Çelik, sözlerine şu şekilde devam etti; “Bir üreticinin Avrupa Birliği'nin ön gördüğü şekilde bütün tarım uygulamalarını yapması halinde bile maalesef kaliteli bir ürünü değirmenden hemen alabilecek durumda değildir. Bunun da iki nedeni var birincisi, şu anda 5 tane şişeleyicimizin toplam depolama kapasitesinin 150 ton civarında olması ve bununla bağlı olarak çıkarılan zeytinyağının büyük bir oranının değirmende işlendikten sonra, üreticinin sarı bidonlarına koyarak evlerinde muhafaza etmeye çalışmasıdır. Bunu yaparken de üretici doğru olmayan ve ideal olmaya şartlarda muhafaza etmeye çalışıyor.”

“Merkezi depolama ve alım sistemi devreye girmeli”

Zeytinyağının 3 düşmanı olduğuna dikkat çeken Çelik, “Işık, ısı ve hava zeytinyağının düşmanlarıdır. Dolayısıyla zeytinyağının sağlığımıza yarar sağlayan antioksidanları içinde tutabilmesi için paslanmaz çelik kaplarda veya koyu cam kavanozlarda ışıktan, ısıdan ve havadan koruyacak şekilde muhafaza edilmesi gerekiyor. Daha önemli bir kriterimiz ise Uluslararası Zeytin Konseyi’nin depolamak için öngördüğü ideal ısı 15 dereceyi geçmemesi şeklindedir. Kısacası ısı 7 ve 15 derece arasında olmalıdır. Ama bu dereceleri normal ev şartlarında oluşturabilmemiz mümkün değildir. Burada kalıcı çözüm merkezi depolama ve merkezi alım sisteminin devreye girmesidir. Kalite kriterlerini karşılayan zeytinyağlarının üreticiden değirmende satın alınması gerekmektedir ve başlangıçta 15 milyon TL’lik bir fona ihtiyaç vardır. Bu ise bir defalık ayrılacak bir fondur. Daha sonrası döner sermaye olarak kendi kendini yönetebilecektir” şeklinde konuştu.

» **Yapılacak işler**:
A. Zeytinyağı depolama metnine göre şu soruları yanıtlayın:
(i) Beş şişeleyicinin toplam depolama kapasitesi kaç ton civarındadır?
(ii) Zeytinyağının üç düşmanı nelerdir?
(iii) Merkezi alım sistemi için başlangıçta ne kadarlık bir fon gerekir?
B. Zeytinyağı depolama metnini son cümleden sonra sürdürün.
Aşağıdaki satırlar metinle ilgisi olmayan, ayrı bir malzemedir.

» **Kayıtlı bilgiler**:

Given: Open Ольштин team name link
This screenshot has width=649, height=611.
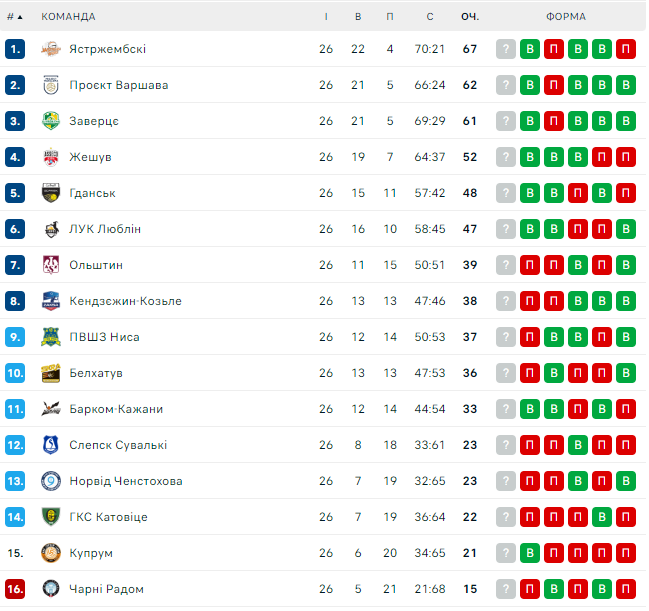Looking at the screenshot, I should pos(96,265).
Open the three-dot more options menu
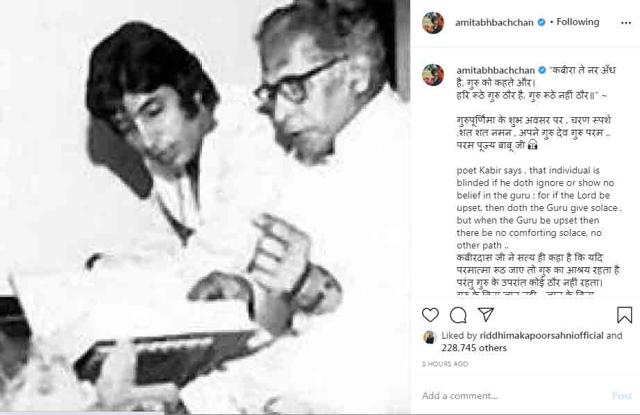This screenshot has height=415, width=640. pyautogui.click(x=626, y=23)
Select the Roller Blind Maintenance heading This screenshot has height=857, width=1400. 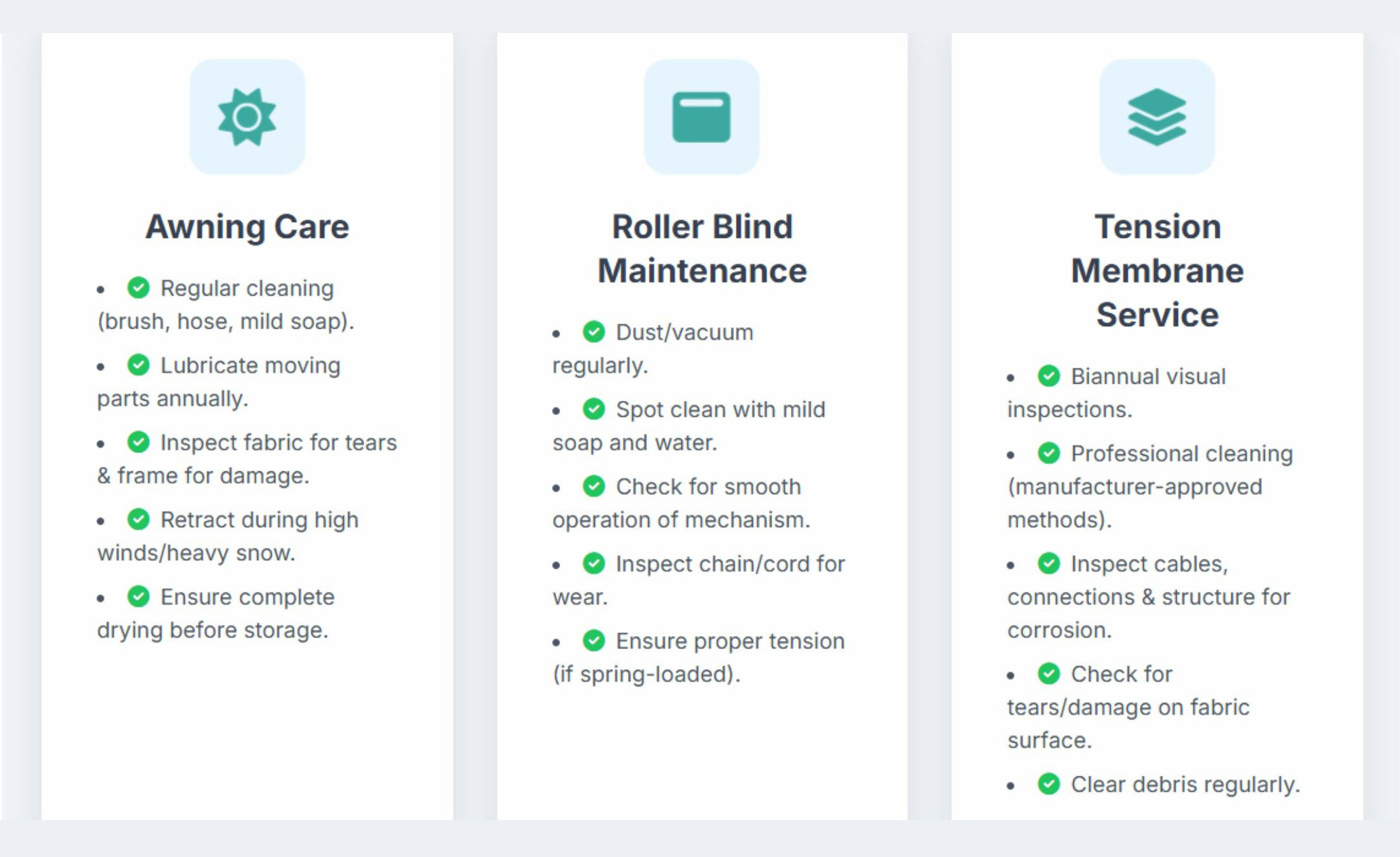(702, 249)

» **Görev yanıtları**:
A.
(i) 150 ton civarındadır.
(ii) Işık, ısı ve hava.
(iii) 15 milyon TL'lik bir fon gerekir.

B.
“ZEYKO çürümeye terk edildi”

ZEYKO fabrikasının çürümeye terk edildiğini vurgulayan Çelik, “Oradaki depolama kapasitesini de kullanamıyoruz. Devletin unuttuğu, yok saydığı çok yüksek katma değer yaratabileceğimiz bir üründe dahi 41 yılın sonunda hiçbir Avrupa Birliği ülkelerinde kalite kriterleri artı standart kriterleri bağlamında henüz markalanmış bir ürün yaratamamanın burukluğu içerisindeyiz. Burada büyük utanç devletindir çünkü şu anda zeytinyağı yasamız bile 1963 yılından kalmadır ve bu yasanın öngördüğü standartlar bugün Avrupa Birliği’nde kabul edilen standartlar veya Uluslararası Zeytin Konseyi’nin kabul ettiği standartlar değildir. Bu yüzden yasal bakımdan da sıkıntımız var. Bugün yasamızın Avrupa Birliği’nin veya Uluslararası Zeytin Konseyi’nin öngördüğü standartları içerecek şekilde tekrar yapılandırılması lazım” dedi.

“Çıkmazın içineyiz”

Çelik, sözlerine şu şekilde devam etti; “Şişeleme ve etiketlemeyle ilgili bütün tüzüklerin gıda yasası kapsamında, aynı şekilde değirmenlerin çalışma şartlarının yine Gıda Yasası kapsamında tanımlanması ve bunların yasal olarak yürürlüğe girmesi lazım. Bunların hiçbiri olmadan bu çarpık yasal yapı içerisinde toplu bir depolamanın Kooperatifçilik yasasının getirdiği sıkıntılar nedeniyle bir çıkmazın içindeyiz.”

“Zeytin fidanı ithalatı yasaklanmalı”

Dünyada yaşanan bir zeytin ağacı hastalığından bahseden çelik ithal zeytin fidanının ülkeye girişinin yasaklanması gerektiğini söyleyerek, “Sürdürülebilir bir zeytincilik için tek yol kendi yerli zeytinimizin, fidancılık yapan kendi insanımız tarafından geliştirilmesi ve üreticilere sunulmasıdır” şeklinde konuştu.

“Zeytincilik serbest bırakılmalı”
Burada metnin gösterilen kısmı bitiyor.